謎の解決と新たな謎-『鳴き声ガイド日本の野鳥』メーキング

 『鳴き声ガイド日本の野鳥』の制作にあたって、謎の解決と新たな謎が生じました。解決は、トカラの謎の鳥です。これは、アカコッコとわかりましたので、森林総合研究所の関伸一さんからトカラ列島で録音した音源をお借りして収録することができました。アカコッコは、三宅島とトカラではまるで違う鳥のように聞こえることをCDで実感してもらえると思います。これで、今まで”トカラの謎の鳥”だったものが、解決されることでしょう。
 今回、制作中に課題となったのは、北海道におけるハシブトガラとコガラのさえずりです。ハシブトガラのさえずりは尻上がり気味に「チ、チ、チ、チ」、コガラはゆっくり「ツーチー、ツーチー」で区別できます。しかし、図鑑やサイトの記述を読むとハシブトガラのさえずりが2パターンあるみたいなのです。今回、音源の提供で協力していただいたH田さんが、ヒントをくれました。H田さんから「北海道のコガラは、亜種のカラフトコガラの可能性があり鳴き方が違うのでは?」というものです。地域によっては、カラフトコガラが生息している可能性が出てきました。では、カラフトコガラはどのようにさえずるのでしょう?

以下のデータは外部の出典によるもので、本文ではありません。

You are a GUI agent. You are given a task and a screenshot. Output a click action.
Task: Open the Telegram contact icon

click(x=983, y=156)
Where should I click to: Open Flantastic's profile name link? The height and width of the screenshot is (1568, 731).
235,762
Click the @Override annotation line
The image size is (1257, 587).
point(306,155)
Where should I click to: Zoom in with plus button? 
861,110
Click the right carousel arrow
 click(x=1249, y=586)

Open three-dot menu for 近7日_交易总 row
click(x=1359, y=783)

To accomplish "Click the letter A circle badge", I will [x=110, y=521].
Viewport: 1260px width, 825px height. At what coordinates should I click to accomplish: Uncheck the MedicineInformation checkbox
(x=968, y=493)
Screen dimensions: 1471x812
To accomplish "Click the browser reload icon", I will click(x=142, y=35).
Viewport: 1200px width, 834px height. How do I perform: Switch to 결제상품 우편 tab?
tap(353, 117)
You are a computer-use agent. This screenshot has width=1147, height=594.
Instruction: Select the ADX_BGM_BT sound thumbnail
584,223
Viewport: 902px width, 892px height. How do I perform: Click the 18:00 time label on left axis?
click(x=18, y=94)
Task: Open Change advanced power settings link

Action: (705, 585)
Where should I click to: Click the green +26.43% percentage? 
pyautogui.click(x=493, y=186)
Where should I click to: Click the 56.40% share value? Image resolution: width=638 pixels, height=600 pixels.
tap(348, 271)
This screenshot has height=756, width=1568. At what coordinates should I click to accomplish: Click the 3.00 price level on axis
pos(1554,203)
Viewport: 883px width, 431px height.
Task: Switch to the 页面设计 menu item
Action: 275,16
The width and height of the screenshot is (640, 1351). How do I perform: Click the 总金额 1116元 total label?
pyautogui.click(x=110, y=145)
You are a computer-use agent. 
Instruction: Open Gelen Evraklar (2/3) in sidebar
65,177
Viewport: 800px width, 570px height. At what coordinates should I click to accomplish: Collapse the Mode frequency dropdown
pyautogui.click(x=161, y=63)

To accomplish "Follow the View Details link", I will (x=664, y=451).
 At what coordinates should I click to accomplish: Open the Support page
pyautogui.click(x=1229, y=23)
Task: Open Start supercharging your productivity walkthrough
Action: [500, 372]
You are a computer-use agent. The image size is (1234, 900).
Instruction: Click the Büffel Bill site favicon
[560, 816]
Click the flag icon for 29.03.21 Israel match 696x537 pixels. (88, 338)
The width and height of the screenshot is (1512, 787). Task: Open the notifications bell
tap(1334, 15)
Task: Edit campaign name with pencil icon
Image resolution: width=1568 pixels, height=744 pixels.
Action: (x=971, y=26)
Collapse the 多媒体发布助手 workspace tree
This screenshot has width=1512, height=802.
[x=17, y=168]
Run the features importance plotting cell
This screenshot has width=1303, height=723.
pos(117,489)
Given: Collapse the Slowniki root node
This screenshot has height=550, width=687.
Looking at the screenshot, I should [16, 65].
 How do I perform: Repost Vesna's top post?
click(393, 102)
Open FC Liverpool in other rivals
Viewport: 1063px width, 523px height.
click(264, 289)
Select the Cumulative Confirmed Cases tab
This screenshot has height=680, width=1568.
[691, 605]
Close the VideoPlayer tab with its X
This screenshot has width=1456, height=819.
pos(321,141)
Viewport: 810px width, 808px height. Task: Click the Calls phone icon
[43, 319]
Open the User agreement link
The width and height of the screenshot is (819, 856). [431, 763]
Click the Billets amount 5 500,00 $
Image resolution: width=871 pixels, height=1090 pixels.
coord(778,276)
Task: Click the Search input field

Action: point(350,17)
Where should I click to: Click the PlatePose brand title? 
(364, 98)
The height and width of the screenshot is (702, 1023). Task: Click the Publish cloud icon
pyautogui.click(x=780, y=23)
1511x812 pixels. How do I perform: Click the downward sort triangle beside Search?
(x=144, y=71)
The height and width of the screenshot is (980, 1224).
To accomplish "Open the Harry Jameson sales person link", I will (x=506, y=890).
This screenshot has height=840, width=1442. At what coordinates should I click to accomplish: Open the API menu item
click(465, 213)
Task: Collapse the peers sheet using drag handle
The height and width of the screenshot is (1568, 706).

 今のところ、カラフトコガラの公開されている音源は織田敏雄さんがサハリンで録音したものがあるだけです。これは日本野鳥の会札幌支部から発売されているCDに収録されています。これを聞くと、コガラより早口で金属的な声で「ピーチ、ピーチ、ピーチ」と聞こえます。ハシブトガラとはまったく違いますが、コガラとも思えない鳴き方です。
 CD『サハリンの野鳥』は、下記URLから。
  http://homepage3.nifty.com/sapporo-wbsj/osirase/osirase0505.html
 どうも、本州などから北海道を訪れたバードウォッチャーは、ハシブトガラとコガラとは鳴き声が違ういう知見から、違って聞こえるカラフトコガラをハシブトガラと誤認してしまった可能性があるのではと思いました。
 今回、確実なカラフトコガラの音源を入手することができませんでした。今後、野鳥録音が普及することで、北海道のコガラがどのように鳴くのか解明されていくことでしょう。改訂版では、やることがたくさんありそうです。